Poin Penting:
- Sebanyak 888 warga di Desa Kalidawe dan Desa Rejosari, Tulungagung, mengalami krisis air bersih akibat kekeringan pada musim kemarau 2026
- BPBD Tulungagung telah mendistribusikan 15 ribu liter air bersih serta empat tandon untuk memenuhi kebutuhan warga terdampak
- BPBD memperkirakan puncak musim kemarau masih berlangsung hingga akhir 2026 sehingga potensi kekeringan dapat meluas ke wilayah lain
Bacaini.ID, TULUNGAGUNG – Krisis air bersih akibat kekeringan mulai melanda Kabupaten Tulungagung Jawa Timur. Sebanyak 888 warga di Desa Kalidawe dan Desa Rejosari terdampak, sehingga BPBD Tulungagung menyalurkan 15 ribu liter air bersih untuk memenuhi kebutuhan masyarakat.
Sekretaris BPBD Tulungagung M Fairuza Alhida mengatakan Tulungagung sudah memasuki puncak musim kemarau dan diprediksi berlangsung sampai akhir tahun 2026. “Kami telah menerima permintaan droping air bersih akibat bencana kekeringan pada musim kemarau 2026,” kata Fairuza Alhida kepada wartawan Kamis (6/8/2026).
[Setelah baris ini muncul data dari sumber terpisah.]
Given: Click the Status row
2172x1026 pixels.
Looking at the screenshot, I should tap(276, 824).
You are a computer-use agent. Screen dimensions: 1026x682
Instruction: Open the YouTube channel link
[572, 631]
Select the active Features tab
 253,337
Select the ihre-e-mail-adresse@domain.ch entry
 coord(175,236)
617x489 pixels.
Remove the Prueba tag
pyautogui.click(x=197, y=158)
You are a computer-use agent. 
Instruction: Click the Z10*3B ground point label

BPBD Tulungagung Droping 15 Ribu Liter Air Bersih
Dari 888 jiwa yang terdampak kekeringan di Tulungagung, 700 di antaranya warga Desa Kalidawe Kecamatan Pucanglaban. Sedangkan di Desa Rejosari sebanyak 188 jiwa.
BPBD Tulungagung sudah menyalurkan air bersih untuk dua desa yang terdampak kekeringan. Desa Kalidawe telah dikirim 10.000 liter air bersih dan Desa Rejosari sebanyak 5.000 liter. Juga didistribusikan tandon air berkapasitas 1.200 liter di masing-masing desa.
“Kami sudah menyalurkan 15 ribu liter air bersih dan empat tandon air untuk dua desa itu,” pungkasnya.